# WORK INSTRUCTION A
According to the text on Anthimus of Tyana, in what year did Tyana become the capital of the new Cappadocian province?
# WORK INSTRUCTION B
Extend the text on Anthimus of Tyana with a few more sentences that pick up after its final sentence.

# TEXT PROVIDED
Anthimus of Tyana was a Christian bishop of the Cappadocian city of Tyana. Tyana increased in prominence when Roman Emperor Valens divided Cappadocia into two provinces and Tyana became the capital of Cappadocian Secundus in 371. This led to the conflict with Basil of Caesarea (the previous capital of the combined Cappadocia), who had only become bishop there in 370, for which Anthimus of Tyana is best known.

Anthimus asserted that the change in his city's political status should be matched with a change in its religious status and declared himself in authority over several Cappadocian towns in his new province which had previously been under Basil's oversight. His success in enforcing these claims within his province was aided by the presence of Arians who did not wish to be under Basil's authority, though the evidence points against Anthimus himself being Arian. The conflict became physical at one point when Basil and his friend Gregory of Nazianzus set out with a mule train to collect supplies from the monastery of St. Orestes, which was under Basil's authority. Some of Anthimus' retainers blocked their path close to St. Orestes, near Sasima, and a scuffle broke out. In 372 as a part of the conflict Basil set up Gregory of Nazianzus as bishop of the small town of Sasima which Anthimus claimed authority over. It was little more than a junction of roads and previously had no bishop. Now it gained a bishop from each side, with Anthimus' choice staying. Likewise Basil made his younger brother Gregory bishop of Nyssa to aid in the conflict. He attempted to establish his authority at Doara by similar means. Basil and Anthimus later settled their differences; Eusebius of Samosata seems to have mediated the conflict and each bishop was accepted as having authority over his own region. At some point in the process Nazianzus was acknowledged to owe its allegiance to Tyana. Before complete peace came to prevail between Anthimus and Basil a new upset emerged with Basil over Anthimus' willingness to accept a candidate named Faustus for installation as a bishop in Armenia. Faustus had first come to Basil and been turned down until such time as Theodotus of Nicopolis and other Armenian bishops could be consulted, but upon turning to Anthimus he received his request.

# RECORD SET
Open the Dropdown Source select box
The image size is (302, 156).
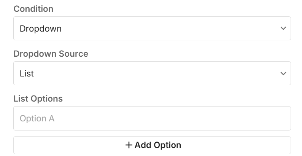[x=152, y=73]
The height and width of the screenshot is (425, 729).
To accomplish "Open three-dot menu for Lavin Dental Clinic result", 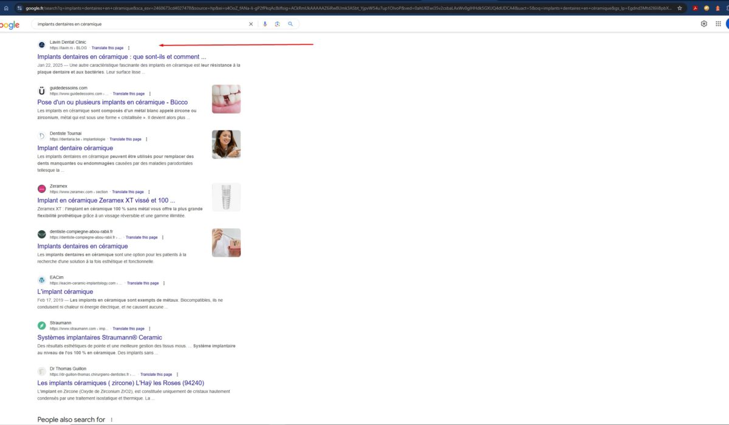I will point(129,48).
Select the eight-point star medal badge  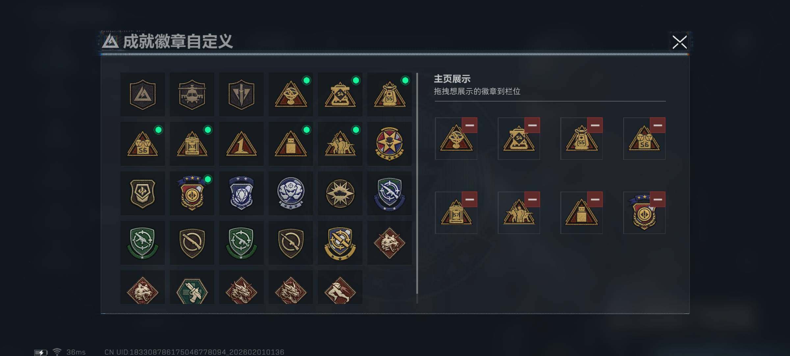pyautogui.click(x=389, y=144)
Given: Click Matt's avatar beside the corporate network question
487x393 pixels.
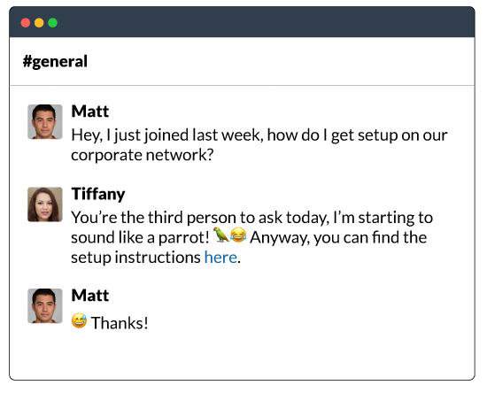Looking at the screenshot, I should click(x=45, y=121).
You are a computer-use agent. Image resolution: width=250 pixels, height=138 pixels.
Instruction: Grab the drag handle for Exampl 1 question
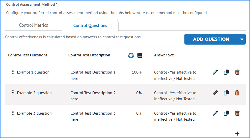(x=13, y=72)
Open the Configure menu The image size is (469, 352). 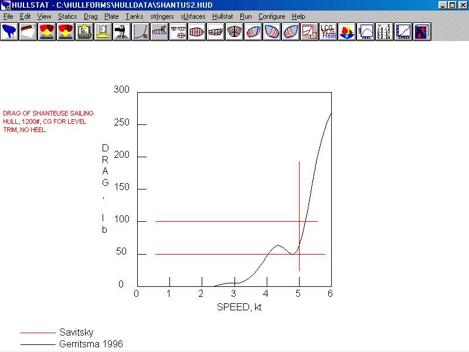(272, 16)
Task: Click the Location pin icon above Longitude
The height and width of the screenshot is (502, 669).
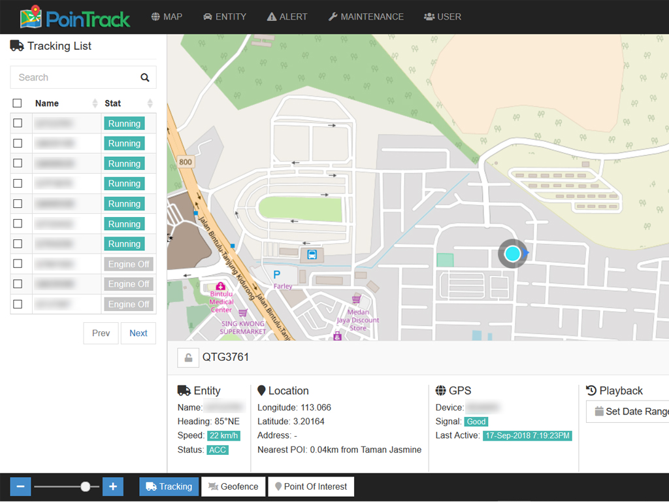Action: [x=261, y=390]
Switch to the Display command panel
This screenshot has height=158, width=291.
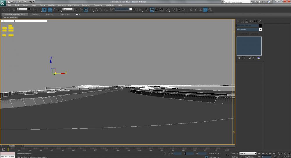pyautogui.click(x=255, y=21)
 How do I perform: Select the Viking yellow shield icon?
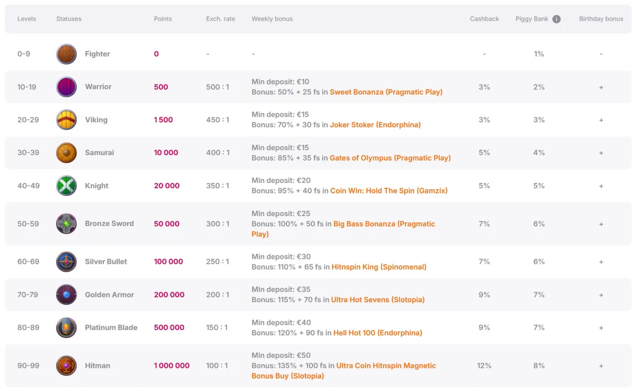point(66,120)
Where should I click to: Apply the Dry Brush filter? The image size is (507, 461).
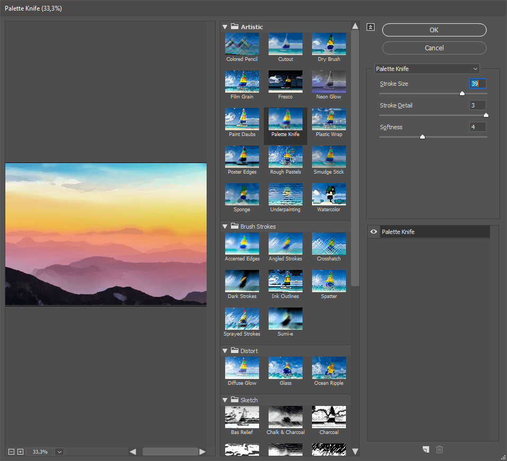[328, 43]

# RESPONSE A
371

# RESPONSE B
In any case by 375 Gregory considered Anthimus to be in complete agreement with him. Anthimus was described as elderly when this conflict began, and we hear little more of him after its end. The most significant impact of these events was a break in affection between Gregory of Nazianzus and Basil over the pressure Basil had placed on him to take his new role. That break lasted to Basil's death in 379.